### Excerpted text
▽

That is what this feels like; constant running in a perpetual circle going nowhere. This is the behind the scenes of battling depression that so many people simply do not get to see. I appear to be “normal” for all intents and purposes. I run blogs, I’m active on social media and I even make it my business to text my friends every once in awhile. Meanwhile, I feel like my insides are crumbling to pieces and that I will never see spring time arrive before I lose myself all the way.
Hormonal changes have played a major part in my crazy. I was supposed to have my tubal ligation weeks ago; so my obgyn refused to give me my next round of depo. Withdrawing off of depo makes one feel as if they are going ape s*** insane. Between the crying spells and’ incessant need to sleep I’m not sure if it’s the depression, the depo or both.
I find that I’m way more on edge with my children than I’d like to be, so it comes with some relief that my daughter headed to CT for her Xmas break from school. She and I seem to be bumping heads way more than I’d like so the reprieve is slightly welcomed. The downside of that is how much I miss my kid because she and her brother give me sense of purpose. I had oral surgery yesterday in which I had 7 teeth removed; I’ve been drugged to high heavens and mainly comatose. Hubby has stepped up to the plate in a major way and I have to appreciate all that he does.

△

### Extracted records
▽

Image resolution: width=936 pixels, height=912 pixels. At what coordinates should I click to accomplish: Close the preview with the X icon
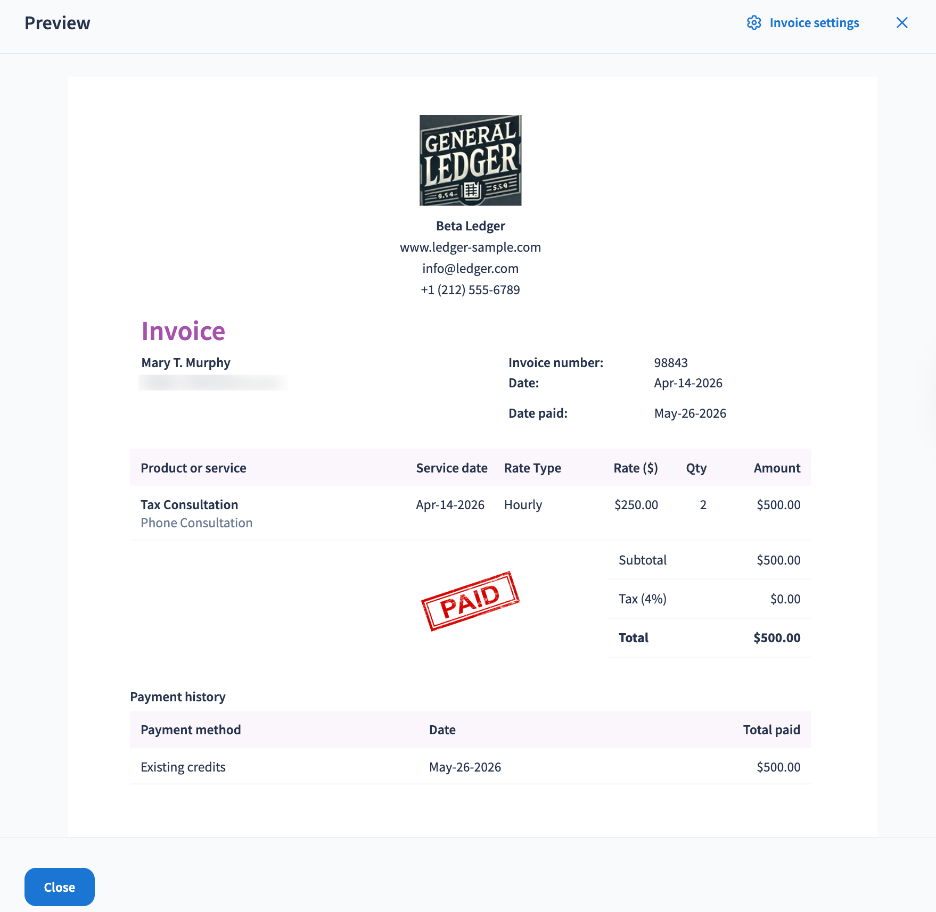pyautogui.click(x=902, y=23)
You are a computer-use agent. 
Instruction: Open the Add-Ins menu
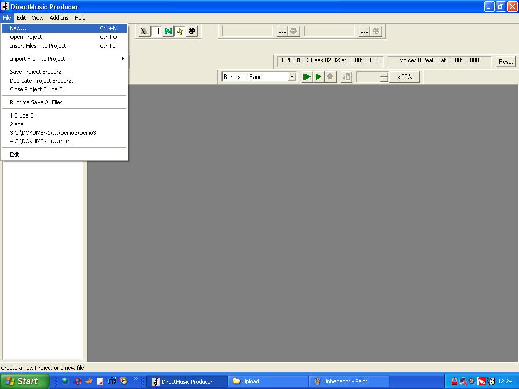click(59, 18)
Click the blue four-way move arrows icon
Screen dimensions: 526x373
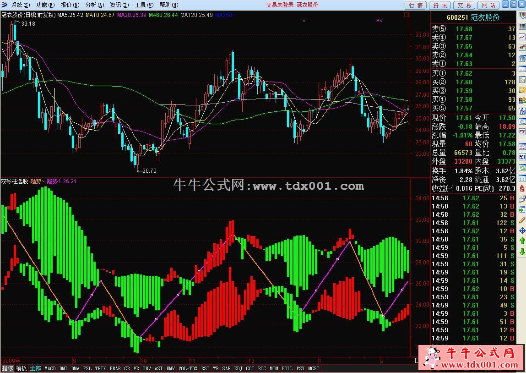point(522,231)
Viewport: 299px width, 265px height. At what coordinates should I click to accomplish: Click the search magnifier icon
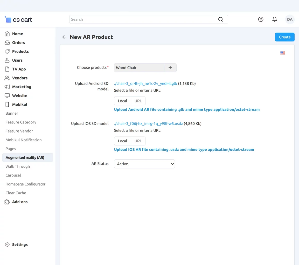coord(220,19)
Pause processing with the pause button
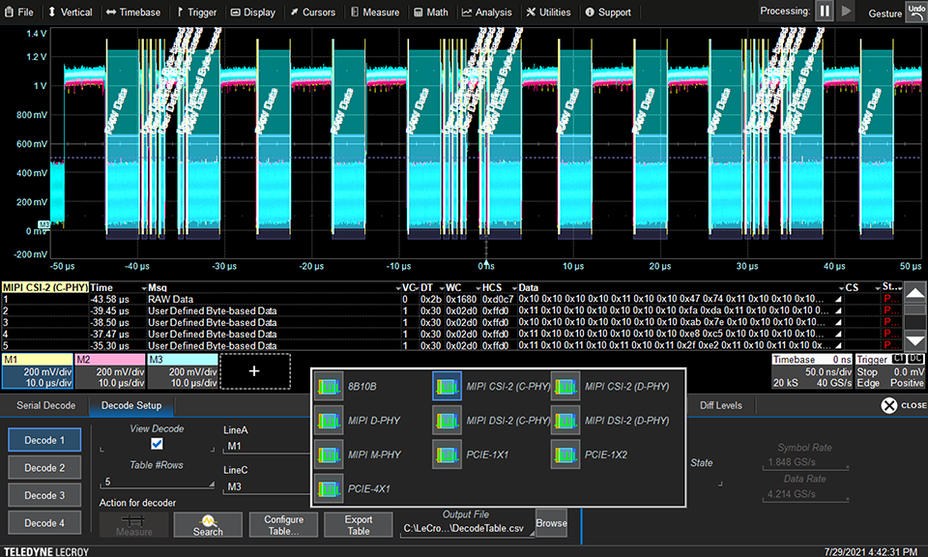This screenshot has height=557, width=928. pos(825,11)
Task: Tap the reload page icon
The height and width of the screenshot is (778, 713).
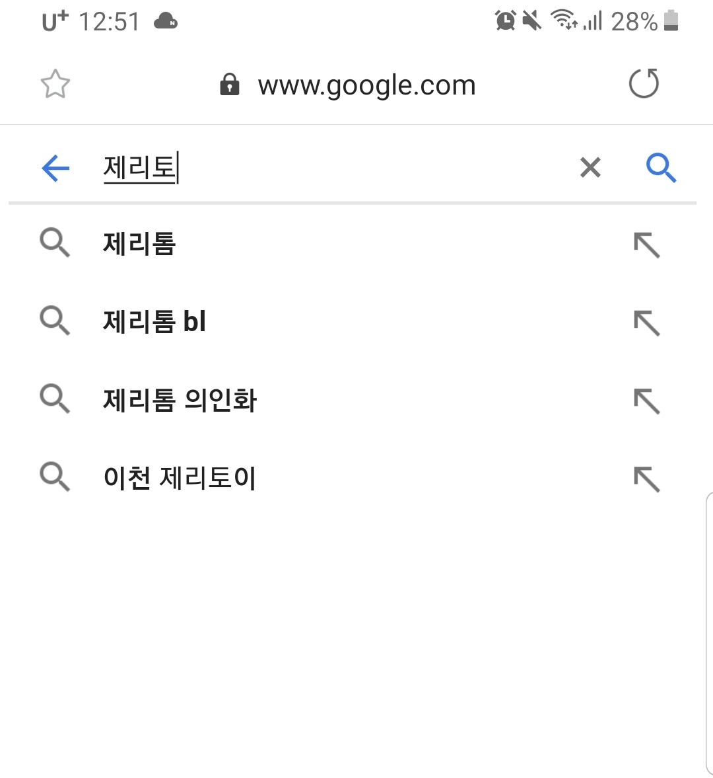Action: [x=644, y=84]
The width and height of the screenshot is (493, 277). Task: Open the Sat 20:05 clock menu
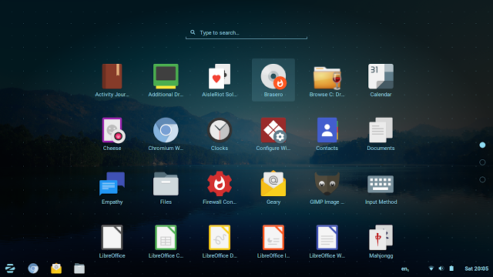click(476, 269)
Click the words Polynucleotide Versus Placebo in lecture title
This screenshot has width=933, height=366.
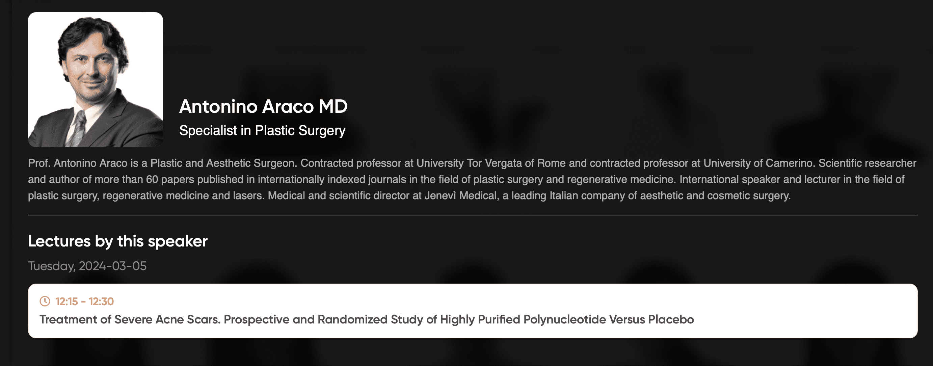608,320
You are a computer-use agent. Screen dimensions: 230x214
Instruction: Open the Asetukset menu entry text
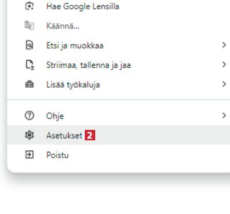click(64, 136)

△

### Tasks
A – Answer these about the text on battling depression, one per line:
(i) What season does the writer fear losing themselves before seeing?
(ii) Where did the writer's daughter go for her Xmas break from school?
(iii) How many teeth were removed in the writer's oral surgery?
B – Pick up the text on battling depression after its last sentence and carry it on.

### Task responses
A –
(i) Spring
(ii) CT
(iii) 7

B –
When you are depressed it’s so important that you find the blessings in the everyday things.
I have a new blog: Thoughts of Another Mother . Gives me a break from writing about my depression, and allows for me to show my more civil side so to speak.
Thoughts of late:
I’m still in a place where I am trying to figure out my role in life, how to better myself as mom and wife. I’ve given so much of myself to other folk and while that’s nice, I’m just tired. I want different.